Jed Martin a été photographe avant de virer peintre. Il a commencé par « trois cents photos de quincaillerie », avec « écrous, boulons et clefs à molette », tout ça en « lumière neutre », sur « fond de velours gris moyen ». Puis il a l’illumination, un jour où, sur une aire d’autoroute, son père lui demande d’acheter la carte Michelin du département. Ils sont dans la Creuse. Le passage vaut, comme on dit dans le Guide Michelin, le détour. 

« Cette carte était sublime ; bouleversé, il se mit à trembler devant le présentoir. Jamais il n’avait contemplé d’objet aussi magnifique, aussi riche d’émotion que cette carte Michelin au 150.000ème de la Creuse, Haute-Vienne. L’essence de la modernité, de l’appréhension scientifique et technique du monde, s’y trouvait mêlée avec l’essence de la vie animale. » C’est le coup de foudre. On ne comprend pas bien, mais le roman, c’est aussi ça. 

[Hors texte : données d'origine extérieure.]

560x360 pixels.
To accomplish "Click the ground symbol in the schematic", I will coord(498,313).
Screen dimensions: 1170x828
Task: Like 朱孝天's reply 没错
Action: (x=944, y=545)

Donc Jed Martin est tombé amoureux des cartes Michelin. Il se fait une sorte de nom avec ses photos de cartes. Le titre de son exposition est d’ailleurs : « La carte est plus intéressante que le territoire ». Cela tombe bien : la Compagnie Financière Michelin est intéressée par cette mise en valeur inattendue. Et puis c'est l'occasion pour lui de tomber un peu amoureux d’Olga. Bref, je ne vais pas vous le refaire. Le premier thème du livre, c’est d’abord l’état du monde, pas brillant, on l’a vu. 

Le deuxième thème, c’est le monde de l’esthétique, ou plutôt le monde de la beauté. Le père est architecte : la beauté qu’il élabore reste lestée par l’ « utile », le fonctionnel, le monde concret. Il conçoit des stations balnéaires. Il peut y avoir de l’art dans l’architecture, mais par principe, ça n’encourage pas l’oiseau à déployer ses ailes, ou alors il s’agit d’un oiseau attaché au sol, trop lourd pour voler, en quelque sorte. D’ailleurs le père ne se gêne pas pour qualifier de « totalitaires » les élucubrations urbanistiques de Le Corbusier, sorte d'Albert Speer des démocraties, au sujet de Paris ou Rio de Janeiro. 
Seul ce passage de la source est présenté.